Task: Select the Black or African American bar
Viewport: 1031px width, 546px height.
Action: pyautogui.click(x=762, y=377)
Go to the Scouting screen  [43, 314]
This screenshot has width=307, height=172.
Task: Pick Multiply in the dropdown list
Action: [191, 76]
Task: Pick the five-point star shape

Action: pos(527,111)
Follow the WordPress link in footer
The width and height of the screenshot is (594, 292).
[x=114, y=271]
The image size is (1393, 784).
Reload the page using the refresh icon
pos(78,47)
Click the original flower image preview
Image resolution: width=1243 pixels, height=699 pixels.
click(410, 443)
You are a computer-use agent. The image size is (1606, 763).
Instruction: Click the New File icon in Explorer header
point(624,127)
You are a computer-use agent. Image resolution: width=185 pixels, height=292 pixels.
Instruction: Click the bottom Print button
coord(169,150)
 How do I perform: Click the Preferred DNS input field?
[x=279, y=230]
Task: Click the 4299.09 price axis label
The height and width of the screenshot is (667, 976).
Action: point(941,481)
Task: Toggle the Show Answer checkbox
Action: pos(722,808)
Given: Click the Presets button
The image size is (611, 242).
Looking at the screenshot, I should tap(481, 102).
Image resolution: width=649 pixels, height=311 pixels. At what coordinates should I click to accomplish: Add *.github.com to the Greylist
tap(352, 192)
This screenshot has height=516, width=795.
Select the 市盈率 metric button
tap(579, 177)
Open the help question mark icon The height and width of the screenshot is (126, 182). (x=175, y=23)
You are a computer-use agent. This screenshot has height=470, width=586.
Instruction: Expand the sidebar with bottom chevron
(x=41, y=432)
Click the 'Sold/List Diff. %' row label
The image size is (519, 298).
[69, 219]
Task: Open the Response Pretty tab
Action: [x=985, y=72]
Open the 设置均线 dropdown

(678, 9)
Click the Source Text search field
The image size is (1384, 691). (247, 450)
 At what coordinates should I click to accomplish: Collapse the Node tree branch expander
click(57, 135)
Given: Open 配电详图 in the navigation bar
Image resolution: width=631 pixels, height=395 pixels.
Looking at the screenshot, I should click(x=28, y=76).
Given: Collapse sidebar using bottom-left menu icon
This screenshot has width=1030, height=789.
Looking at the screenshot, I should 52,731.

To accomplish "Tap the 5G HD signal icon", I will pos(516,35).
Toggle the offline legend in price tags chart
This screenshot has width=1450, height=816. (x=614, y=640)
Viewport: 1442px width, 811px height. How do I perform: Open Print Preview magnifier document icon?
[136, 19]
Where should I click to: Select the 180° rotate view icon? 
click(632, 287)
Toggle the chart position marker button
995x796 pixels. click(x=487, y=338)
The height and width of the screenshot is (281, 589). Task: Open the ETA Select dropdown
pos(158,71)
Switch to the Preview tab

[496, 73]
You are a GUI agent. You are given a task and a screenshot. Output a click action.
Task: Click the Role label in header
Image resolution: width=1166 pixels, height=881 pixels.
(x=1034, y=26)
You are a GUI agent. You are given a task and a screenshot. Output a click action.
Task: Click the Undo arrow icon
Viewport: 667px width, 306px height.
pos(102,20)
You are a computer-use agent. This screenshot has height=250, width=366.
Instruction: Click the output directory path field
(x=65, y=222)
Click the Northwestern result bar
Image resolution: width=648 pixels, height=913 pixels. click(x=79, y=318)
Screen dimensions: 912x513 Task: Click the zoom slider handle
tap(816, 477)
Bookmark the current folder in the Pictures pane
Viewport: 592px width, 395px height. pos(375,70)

:::

Reproduce all of the material above word for word.

Task: Select the Black or African American bar
Viewport: 1031px width, 546px height.
Action: pyautogui.click(x=762, y=377)
Go to the Scouting screen  [43, 314]
This screenshot has width=307, height=172.
Task: Pick Multiply in the dropdown list
Action: [191, 76]
Task: Pick the five-point star shape

Action: pos(527,111)
Follow the WordPress link in footer
The width and height of the screenshot is (594, 292).
[x=114, y=271]
The image size is (1393, 784).
Reload the page using the refresh icon
pos(78,47)
Click the original flower image preview
Image resolution: width=1243 pixels, height=699 pixels.
click(410, 443)
You are a computer-use agent. The image size is (1606, 763).
Instruction: Click the New File icon in Explorer header
point(624,127)
You are a computer-use agent. Image resolution: width=185 pixels, height=292 pixels.
Instruction: Click the bottom Print button
coord(169,150)
 How do I perform: Click the Preferred DNS input field?
[x=279, y=230]
Task: Click the 4299.09 price axis label
The height and width of the screenshot is (667, 976).
Action: point(941,481)
Task: Toggle the Show Answer checkbox
Action: pos(722,808)
Given: Click the Presets button
The image size is (611, 242).
Looking at the screenshot, I should tap(481, 102).
Image resolution: width=649 pixels, height=311 pixels. At what coordinates should I click to accomplish: Add *.github.com to the Greylist
tap(352, 192)
This screenshot has height=516, width=795.
Select the 市盈率 metric button
tap(579, 177)
Open the help question mark icon The height and width of the screenshot is (126, 182). (x=175, y=23)
You are a computer-use agent. This screenshot has height=470, width=586.
Instruction: Expand the sidebar with bottom chevron
(x=41, y=432)
Click the 'Sold/List Diff. %' row label
The image size is (519, 298).
[69, 219]
Task: Open the Response Pretty tab
Action: [x=985, y=72]
Open the 设置均线 dropdown

(678, 9)
Click the Source Text search field
The image size is (1384, 691). (247, 450)
 At what coordinates should I click to accomplish: Collapse the Node tree branch expander
click(57, 135)
Given: Open 配电详图 in the navigation bar
Image resolution: width=631 pixels, height=395 pixels.
Looking at the screenshot, I should click(x=28, y=76).
Given: Collapse sidebar using bottom-left menu icon
This screenshot has width=1030, height=789.
Looking at the screenshot, I should 52,731.

To accomplish "Tap the 5G HD signal icon", I will pos(516,35).
Toggle the offline legend in price tags chart
This screenshot has width=1450, height=816. (x=614, y=640)
Viewport: 1442px width, 811px height. How do I perform: Open Print Preview magnifier document icon?
[136, 19]
Where should I click to: Select the 180° rotate view icon? 
click(632, 287)
Toggle the chart position marker button
995x796 pixels. click(x=487, y=338)
The height and width of the screenshot is (281, 589). Task: Open the ETA Select dropdown
pos(158,71)
Switch to the Preview tab

[496, 73]
You are a GUI agent. You are given a task and a screenshot. Output a click action.
Task: Click the Role label in header
Image resolution: width=1166 pixels, height=881 pixels.
(x=1034, y=26)
You are a GUI agent. You are given a task and a screenshot. Output a click action.
Task: Click the Undo arrow icon
Viewport: 667px width, 306px height.
pos(102,20)
You are a computer-use agent. This screenshot has height=250, width=366.
Instruction: Click the output directory path field
(x=65, y=222)
Click the Northwestern result bar
Image resolution: width=648 pixels, height=913 pixels. click(x=79, y=318)
Screen dimensions: 912x513 Task: Click the zoom slider handle
tap(816, 477)
Bookmark the current folder in the Pictures pane
Viewport: 592px width, 395px height. pos(375,70)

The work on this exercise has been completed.